_DIRECTIONS FOR THIS TASK:_ Return every record below verbatim, with no line altered.

:: EXTRACTED RECORDS ::

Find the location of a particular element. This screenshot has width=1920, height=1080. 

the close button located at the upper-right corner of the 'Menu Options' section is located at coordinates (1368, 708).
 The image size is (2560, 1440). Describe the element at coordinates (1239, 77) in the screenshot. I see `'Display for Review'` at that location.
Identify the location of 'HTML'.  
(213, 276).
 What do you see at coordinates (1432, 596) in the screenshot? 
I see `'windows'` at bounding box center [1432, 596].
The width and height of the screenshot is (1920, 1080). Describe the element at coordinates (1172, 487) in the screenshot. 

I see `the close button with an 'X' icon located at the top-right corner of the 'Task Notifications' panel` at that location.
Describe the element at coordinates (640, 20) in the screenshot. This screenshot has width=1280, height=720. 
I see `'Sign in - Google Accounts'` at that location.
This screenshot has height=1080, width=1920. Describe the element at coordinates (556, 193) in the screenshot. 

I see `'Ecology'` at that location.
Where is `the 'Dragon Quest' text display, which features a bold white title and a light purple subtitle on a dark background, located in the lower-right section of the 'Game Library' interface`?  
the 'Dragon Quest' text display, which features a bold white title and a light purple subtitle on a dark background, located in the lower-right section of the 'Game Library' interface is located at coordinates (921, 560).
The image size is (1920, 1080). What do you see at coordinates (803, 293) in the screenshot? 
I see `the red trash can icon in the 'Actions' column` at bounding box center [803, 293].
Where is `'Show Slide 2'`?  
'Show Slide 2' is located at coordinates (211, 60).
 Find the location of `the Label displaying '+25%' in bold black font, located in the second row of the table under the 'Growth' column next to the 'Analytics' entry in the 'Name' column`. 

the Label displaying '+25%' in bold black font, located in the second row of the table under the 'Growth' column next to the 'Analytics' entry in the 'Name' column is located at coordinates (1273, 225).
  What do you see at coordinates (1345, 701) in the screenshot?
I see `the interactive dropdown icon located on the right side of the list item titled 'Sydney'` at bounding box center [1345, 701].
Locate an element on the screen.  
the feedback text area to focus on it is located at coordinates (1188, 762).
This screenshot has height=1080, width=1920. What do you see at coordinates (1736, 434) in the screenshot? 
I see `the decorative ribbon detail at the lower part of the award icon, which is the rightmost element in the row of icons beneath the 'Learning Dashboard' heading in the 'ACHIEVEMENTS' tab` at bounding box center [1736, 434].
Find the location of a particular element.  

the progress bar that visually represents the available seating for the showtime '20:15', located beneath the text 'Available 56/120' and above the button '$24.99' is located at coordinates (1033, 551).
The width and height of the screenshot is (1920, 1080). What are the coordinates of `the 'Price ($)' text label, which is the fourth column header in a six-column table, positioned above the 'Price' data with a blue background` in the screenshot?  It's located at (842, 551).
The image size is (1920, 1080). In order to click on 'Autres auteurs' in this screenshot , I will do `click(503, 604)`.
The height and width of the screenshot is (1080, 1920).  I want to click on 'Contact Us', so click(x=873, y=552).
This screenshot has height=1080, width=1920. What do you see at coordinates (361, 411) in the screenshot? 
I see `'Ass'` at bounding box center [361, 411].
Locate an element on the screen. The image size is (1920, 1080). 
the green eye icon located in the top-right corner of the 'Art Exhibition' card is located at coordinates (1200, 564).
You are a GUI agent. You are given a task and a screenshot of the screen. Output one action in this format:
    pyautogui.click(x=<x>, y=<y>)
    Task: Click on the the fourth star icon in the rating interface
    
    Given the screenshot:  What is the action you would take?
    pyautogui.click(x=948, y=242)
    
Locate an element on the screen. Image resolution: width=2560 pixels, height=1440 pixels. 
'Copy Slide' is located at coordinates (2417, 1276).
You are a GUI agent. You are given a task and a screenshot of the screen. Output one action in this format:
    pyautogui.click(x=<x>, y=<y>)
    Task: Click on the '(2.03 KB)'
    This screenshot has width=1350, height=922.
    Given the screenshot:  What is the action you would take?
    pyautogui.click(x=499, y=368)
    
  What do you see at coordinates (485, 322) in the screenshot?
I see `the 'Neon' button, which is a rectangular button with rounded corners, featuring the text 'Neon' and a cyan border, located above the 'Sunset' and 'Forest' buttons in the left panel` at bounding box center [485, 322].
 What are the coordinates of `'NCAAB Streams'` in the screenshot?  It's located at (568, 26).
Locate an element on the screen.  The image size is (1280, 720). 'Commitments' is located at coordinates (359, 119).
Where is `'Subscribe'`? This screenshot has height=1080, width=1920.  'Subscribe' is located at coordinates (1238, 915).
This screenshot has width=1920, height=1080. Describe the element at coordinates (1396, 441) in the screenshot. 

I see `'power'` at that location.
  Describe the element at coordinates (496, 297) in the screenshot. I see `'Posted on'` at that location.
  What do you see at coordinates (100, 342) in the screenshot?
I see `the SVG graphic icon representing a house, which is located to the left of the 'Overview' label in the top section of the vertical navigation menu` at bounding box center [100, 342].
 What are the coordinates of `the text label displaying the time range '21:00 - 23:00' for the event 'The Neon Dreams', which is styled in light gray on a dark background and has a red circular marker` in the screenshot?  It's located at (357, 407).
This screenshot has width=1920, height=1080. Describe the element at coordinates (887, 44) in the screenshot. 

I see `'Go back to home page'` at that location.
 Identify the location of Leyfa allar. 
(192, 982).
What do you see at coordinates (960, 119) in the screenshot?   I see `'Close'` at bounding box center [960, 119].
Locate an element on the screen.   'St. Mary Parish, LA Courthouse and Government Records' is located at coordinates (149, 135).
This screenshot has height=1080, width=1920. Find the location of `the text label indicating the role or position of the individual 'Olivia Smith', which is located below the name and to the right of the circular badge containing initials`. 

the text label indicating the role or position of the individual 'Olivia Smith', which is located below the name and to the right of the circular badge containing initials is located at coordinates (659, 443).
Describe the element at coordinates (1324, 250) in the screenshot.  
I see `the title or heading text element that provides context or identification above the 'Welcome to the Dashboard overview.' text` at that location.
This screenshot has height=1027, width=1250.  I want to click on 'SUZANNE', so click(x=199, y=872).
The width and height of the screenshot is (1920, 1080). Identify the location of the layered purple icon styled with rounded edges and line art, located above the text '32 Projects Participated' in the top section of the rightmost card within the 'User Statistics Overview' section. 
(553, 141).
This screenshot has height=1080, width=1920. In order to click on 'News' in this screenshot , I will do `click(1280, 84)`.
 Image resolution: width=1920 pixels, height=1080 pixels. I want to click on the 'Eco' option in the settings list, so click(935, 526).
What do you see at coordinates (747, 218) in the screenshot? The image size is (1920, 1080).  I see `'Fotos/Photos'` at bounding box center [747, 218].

:::

_TASK SOLUTION:_
Find the location of a particular element. This screenshot has width=1920, height=1080. 

the close button located at the upper-right corner of the 'Menu Options' section is located at coordinates (1368, 708).
 The image size is (2560, 1440). Describe the element at coordinates (1239, 77) in the screenshot. I see `'Display for Review'` at that location.
Identify the location of 'HTML'.  
(213, 276).
 What do you see at coordinates (1432, 596) in the screenshot? 
I see `'windows'` at bounding box center [1432, 596].
The width and height of the screenshot is (1920, 1080). Describe the element at coordinates (1172, 487) in the screenshot. 

I see `the close button with an 'X' icon located at the top-right corner of the 'Task Notifications' panel` at that location.
Describe the element at coordinates (640, 20) in the screenshot. This screenshot has width=1280, height=720. 
I see `'Sign in - Google Accounts'` at that location.
This screenshot has height=1080, width=1920. Describe the element at coordinates (556, 193) in the screenshot. 

I see `'Ecology'` at that location.
Where is `the 'Dragon Quest' text display, which features a bold white title and a light purple subtitle on a dark background, located in the lower-right section of the 'Game Library' interface`?  
the 'Dragon Quest' text display, which features a bold white title and a light purple subtitle on a dark background, located in the lower-right section of the 'Game Library' interface is located at coordinates (921, 560).
The image size is (1920, 1080). What do you see at coordinates (803, 293) in the screenshot? 
I see `the red trash can icon in the 'Actions' column` at bounding box center [803, 293].
Where is `'Show Slide 2'`?  
'Show Slide 2' is located at coordinates (211, 60).
 Find the location of `the Label displaying '+25%' in bold black font, located in the second row of the table under the 'Growth' column next to the 'Analytics' entry in the 'Name' column`. 

the Label displaying '+25%' in bold black font, located in the second row of the table under the 'Growth' column next to the 'Analytics' entry in the 'Name' column is located at coordinates (1273, 225).
  What do you see at coordinates (1345, 701) in the screenshot?
I see `the interactive dropdown icon located on the right side of the list item titled 'Sydney'` at bounding box center [1345, 701].
Locate an element on the screen.  
the feedback text area to focus on it is located at coordinates (1188, 762).
This screenshot has height=1080, width=1920. What do you see at coordinates (1736, 434) in the screenshot? 
I see `the decorative ribbon detail at the lower part of the award icon, which is the rightmost element in the row of icons beneath the 'Learning Dashboard' heading in the 'ACHIEVEMENTS' tab` at bounding box center [1736, 434].
Find the location of a particular element.  

the progress bar that visually represents the available seating for the showtime '20:15', located beneath the text 'Available 56/120' and above the button '$24.99' is located at coordinates (1033, 551).
The width and height of the screenshot is (1920, 1080). What are the coordinates of `the 'Price ($)' text label, which is the fourth column header in a six-column table, positioned above the 'Price' data with a blue background` in the screenshot?  It's located at (842, 551).
The image size is (1920, 1080). In order to click on 'Autres auteurs' in this screenshot , I will do `click(503, 604)`.
The height and width of the screenshot is (1080, 1920).  I want to click on 'Contact Us', so click(x=873, y=552).
This screenshot has height=1080, width=1920. What do you see at coordinates (361, 411) in the screenshot? 
I see `'Ass'` at bounding box center [361, 411].
Locate an element on the screen. The image size is (1920, 1080). 
the green eye icon located in the top-right corner of the 'Art Exhibition' card is located at coordinates (1200, 564).
You are a GUI agent. You are given a task and a screenshot of the screen. Output one action in this format:
    pyautogui.click(x=<x>, y=<y>)
    Task: Click on the the fourth star icon in the rating interface
    
    Given the screenshot:  What is the action you would take?
    pyautogui.click(x=948, y=242)
    
Locate an element on the screen. Image resolution: width=2560 pixels, height=1440 pixels. 
'Copy Slide' is located at coordinates (2417, 1276).
You are a GUI agent. You are given a task and a screenshot of the screen. Output one action in this format:
    pyautogui.click(x=<x>, y=<y>)
    Task: Click on the '(2.03 KB)'
    This screenshot has width=1350, height=922.
    Given the screenshot:  What is the action you would take?
    pyautogui.click(x=499, y=368)
    
  What do you see at coordinates (485, 322) in the screenshot?
I see `the 'Neon' button, which is a rectangular button with rounded corners, featuring the text 'Neon' and a cyan border, located above the 'Sunset' and 'Forest' buttons in the left panel` at bounding box center [485, 322].
 What are the coordinates of `'NCAAB Streams'` in the screenshot?  It's located at (568, 26).
Locate an element on the screen.  The image size is (1280, 720). 'Commitments' is located at coordinates (359, 119).
Where is `'Subscribe'`? This screenshot has height=1080, width=1920.  'Subscribe' is located at coordinates (1238, 915).
This screenshot has width=1920, height=1080. Describe the element at coordinates (1396, 441) in the screenshot. 

I see `'power'` at that location.
  Describe the element at coordinates (496, 297) in the screenshot. I see `'Posted on'` at that location.
  What do you see at coordinates (100, 342) in the screenshot?
I see `the SVG graphic icon representing a house, which is located to the left of the 'Overview' label in the top section of the vertical navigation menu` at bounding box center [100, 342].
 What are the coordinates of `the text label displaying the time range '21:00 - 23:00' for the event 'The Neon Dreams', which is styled in light gray on a dark background and has a red circular marker` in the screenshot?  It's located at (357, 407).
This screenshot has width=1920, height=1080. Describe the element at coordinates (887, 44) in the screenshot. 

I see `'Go back to home page'` at that location.
 Identify the location of Leyfa allar. 
(192, 982).
What do you see at coordinates (960, 119) in the screenshot?   I see `'Close'` at bounding box center [960, 119].
Locate an element on the screen.   'St. Mary Parish, LA Courthouse and Government Records' is located at coordinates (149, 135).
This screenshot has height=1080, width=1920. Find the location of `the text label indicating the role or position of the individual 'Olivia Smith', which is located below the name and to the right of the circular badge containing initials`. 

the text label indicating the role or position of the individual 'Olivia Smith', which is located below the name and to the right of the circular badge containing initials is located at coordinates (659, 443).
Describe the element at coordinates (1324, 250) in the screenshot.  
I see `the title or heading text element that provides context or identification above the 'Welcome to the Dashboard overview.' text` at that location.
This screenshot has height=1027, width=1250.  I want to click on 'SUZANNE', so click(x=199, y=872).
The width and height of the screenshot is (1920, 1080). Identify the location of the layered purple icon styled with rounded edges and line art, located above the text '32 Projects Participated' in the top section of the rightmost card within the 'User Statistics Overview' section. 
(553, 141).
This screenshot has height=1080, width=1920. In order to click on 'News' in this screenshot , I will do `click(1280, 84)`.
 Image resolution: width=1920 pixels, height=1080 pixels. I want to click on the 'Eco' option in the settings list, so click(935, 526).
What do you see at coordinates (747, 218) in the screenshot? The image size is (1920, 1080).  I see `'Fotos/Photos'` at bounding box center [747, 218].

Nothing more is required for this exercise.